__WHAT IS REQUIRED__
From the records, return each line that has the word "next" in it.

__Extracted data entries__
################

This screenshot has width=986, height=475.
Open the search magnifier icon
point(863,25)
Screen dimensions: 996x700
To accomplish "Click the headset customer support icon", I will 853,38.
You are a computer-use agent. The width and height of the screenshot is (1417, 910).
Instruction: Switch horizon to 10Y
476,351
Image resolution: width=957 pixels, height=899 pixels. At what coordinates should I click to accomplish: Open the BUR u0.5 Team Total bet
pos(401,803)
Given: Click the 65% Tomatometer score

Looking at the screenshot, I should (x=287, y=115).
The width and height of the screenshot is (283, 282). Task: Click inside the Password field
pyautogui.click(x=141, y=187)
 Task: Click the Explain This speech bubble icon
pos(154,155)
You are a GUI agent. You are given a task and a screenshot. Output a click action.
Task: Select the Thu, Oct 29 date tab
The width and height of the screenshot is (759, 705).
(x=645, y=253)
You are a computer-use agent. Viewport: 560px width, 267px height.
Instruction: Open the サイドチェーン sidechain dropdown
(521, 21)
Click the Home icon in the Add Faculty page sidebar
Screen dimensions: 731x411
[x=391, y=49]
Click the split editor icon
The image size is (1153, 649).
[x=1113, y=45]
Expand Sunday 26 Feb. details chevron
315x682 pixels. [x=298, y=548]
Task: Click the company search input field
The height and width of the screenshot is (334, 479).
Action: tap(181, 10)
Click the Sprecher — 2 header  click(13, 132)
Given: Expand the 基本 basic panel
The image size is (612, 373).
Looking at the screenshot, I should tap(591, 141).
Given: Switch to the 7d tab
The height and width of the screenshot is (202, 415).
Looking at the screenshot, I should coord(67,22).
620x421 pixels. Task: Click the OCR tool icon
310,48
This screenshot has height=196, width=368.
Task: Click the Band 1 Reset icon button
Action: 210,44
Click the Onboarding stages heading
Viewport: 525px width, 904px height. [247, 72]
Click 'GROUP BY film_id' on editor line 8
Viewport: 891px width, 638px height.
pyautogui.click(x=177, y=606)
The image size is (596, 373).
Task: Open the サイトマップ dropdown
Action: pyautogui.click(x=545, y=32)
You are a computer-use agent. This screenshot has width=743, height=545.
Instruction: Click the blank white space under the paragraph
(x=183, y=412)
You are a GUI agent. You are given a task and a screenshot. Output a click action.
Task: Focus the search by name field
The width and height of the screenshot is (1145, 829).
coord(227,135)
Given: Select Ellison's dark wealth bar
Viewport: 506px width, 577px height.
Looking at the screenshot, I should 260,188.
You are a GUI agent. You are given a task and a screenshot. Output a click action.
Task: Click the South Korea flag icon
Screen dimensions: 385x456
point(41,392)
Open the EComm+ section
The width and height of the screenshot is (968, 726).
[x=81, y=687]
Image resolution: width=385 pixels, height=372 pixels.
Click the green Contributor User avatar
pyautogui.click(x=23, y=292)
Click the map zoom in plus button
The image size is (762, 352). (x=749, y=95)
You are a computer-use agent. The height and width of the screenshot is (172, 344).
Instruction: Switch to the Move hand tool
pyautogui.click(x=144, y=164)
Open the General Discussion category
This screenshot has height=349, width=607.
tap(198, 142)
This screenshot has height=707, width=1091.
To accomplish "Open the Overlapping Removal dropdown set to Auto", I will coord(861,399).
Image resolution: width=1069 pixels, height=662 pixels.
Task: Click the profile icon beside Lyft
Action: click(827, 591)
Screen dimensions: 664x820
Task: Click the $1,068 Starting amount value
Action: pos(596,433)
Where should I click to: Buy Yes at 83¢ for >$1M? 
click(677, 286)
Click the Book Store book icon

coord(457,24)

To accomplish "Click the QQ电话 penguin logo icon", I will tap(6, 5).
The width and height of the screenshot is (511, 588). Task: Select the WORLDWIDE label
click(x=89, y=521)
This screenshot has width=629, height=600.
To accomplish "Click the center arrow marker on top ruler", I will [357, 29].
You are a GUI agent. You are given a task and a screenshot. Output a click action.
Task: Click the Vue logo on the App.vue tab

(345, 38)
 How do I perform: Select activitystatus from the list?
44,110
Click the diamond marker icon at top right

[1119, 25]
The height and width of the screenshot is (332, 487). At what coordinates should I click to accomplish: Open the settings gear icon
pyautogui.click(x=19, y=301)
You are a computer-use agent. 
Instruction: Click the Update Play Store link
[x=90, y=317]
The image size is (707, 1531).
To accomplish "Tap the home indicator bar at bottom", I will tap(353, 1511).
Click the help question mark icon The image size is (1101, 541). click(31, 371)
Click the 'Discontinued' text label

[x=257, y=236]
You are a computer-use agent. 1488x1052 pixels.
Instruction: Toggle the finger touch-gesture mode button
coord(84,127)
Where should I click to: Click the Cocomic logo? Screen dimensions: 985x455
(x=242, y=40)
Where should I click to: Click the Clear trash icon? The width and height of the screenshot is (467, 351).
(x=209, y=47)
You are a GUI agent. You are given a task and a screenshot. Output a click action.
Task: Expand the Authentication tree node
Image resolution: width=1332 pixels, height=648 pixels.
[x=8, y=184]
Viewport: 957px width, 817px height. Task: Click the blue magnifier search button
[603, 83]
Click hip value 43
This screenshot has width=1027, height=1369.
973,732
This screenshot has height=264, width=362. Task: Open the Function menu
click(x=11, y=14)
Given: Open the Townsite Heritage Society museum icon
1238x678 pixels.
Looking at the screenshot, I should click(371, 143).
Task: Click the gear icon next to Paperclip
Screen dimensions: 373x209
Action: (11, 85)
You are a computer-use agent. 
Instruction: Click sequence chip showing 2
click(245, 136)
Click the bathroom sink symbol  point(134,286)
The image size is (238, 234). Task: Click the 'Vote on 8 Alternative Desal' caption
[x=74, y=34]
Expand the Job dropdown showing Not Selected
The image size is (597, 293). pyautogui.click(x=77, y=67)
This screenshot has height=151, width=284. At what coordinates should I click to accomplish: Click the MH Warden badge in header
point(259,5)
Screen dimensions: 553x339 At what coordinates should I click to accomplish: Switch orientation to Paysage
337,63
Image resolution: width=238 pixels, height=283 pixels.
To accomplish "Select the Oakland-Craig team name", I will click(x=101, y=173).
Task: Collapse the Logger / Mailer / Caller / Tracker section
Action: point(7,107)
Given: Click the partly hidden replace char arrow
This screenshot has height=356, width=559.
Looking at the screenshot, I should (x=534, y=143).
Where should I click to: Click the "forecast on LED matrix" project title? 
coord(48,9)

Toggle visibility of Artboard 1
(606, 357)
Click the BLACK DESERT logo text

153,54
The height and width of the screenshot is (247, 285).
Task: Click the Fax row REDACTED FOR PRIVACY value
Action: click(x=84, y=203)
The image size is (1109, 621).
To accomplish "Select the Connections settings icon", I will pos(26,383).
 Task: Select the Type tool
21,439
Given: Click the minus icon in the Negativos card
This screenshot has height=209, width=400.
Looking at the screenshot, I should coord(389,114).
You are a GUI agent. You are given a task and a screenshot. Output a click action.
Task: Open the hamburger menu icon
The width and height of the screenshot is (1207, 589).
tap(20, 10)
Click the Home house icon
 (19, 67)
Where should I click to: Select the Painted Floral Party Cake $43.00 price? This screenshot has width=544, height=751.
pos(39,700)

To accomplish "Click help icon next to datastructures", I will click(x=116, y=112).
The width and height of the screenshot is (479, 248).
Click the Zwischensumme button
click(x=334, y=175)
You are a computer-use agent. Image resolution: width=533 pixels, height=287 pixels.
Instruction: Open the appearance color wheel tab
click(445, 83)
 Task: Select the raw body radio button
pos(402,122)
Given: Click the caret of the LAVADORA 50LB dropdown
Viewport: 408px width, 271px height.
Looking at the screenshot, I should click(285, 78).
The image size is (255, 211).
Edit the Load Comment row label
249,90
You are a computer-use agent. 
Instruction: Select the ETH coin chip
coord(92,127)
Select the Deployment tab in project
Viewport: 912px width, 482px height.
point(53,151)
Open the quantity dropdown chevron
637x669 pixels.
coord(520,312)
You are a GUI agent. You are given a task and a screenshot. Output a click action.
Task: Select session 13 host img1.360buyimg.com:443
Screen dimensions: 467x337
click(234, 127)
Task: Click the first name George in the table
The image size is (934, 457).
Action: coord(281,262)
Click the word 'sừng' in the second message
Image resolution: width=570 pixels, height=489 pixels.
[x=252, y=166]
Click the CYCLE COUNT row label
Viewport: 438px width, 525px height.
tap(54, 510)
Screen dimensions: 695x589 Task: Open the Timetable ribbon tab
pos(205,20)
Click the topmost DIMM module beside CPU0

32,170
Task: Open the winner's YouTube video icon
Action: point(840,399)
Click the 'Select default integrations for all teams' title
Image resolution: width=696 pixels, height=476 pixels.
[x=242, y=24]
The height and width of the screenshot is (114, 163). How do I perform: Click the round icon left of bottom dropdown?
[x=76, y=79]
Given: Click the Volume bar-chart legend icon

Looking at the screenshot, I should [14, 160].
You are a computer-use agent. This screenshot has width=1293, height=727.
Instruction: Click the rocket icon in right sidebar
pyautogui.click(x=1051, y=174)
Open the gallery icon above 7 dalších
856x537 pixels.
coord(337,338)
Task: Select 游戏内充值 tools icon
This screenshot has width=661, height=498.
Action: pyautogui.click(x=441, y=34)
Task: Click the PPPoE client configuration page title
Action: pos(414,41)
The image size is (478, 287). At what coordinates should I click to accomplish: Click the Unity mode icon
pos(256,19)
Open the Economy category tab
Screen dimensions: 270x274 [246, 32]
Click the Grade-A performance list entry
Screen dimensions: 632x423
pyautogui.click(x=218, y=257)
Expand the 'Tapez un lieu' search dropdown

################

__WRITTEN RESPONSE__
Task: Click the gear icon next to Paperclip
To accomplish "Click help icon next to datastructures", I will click(x=116, y=112).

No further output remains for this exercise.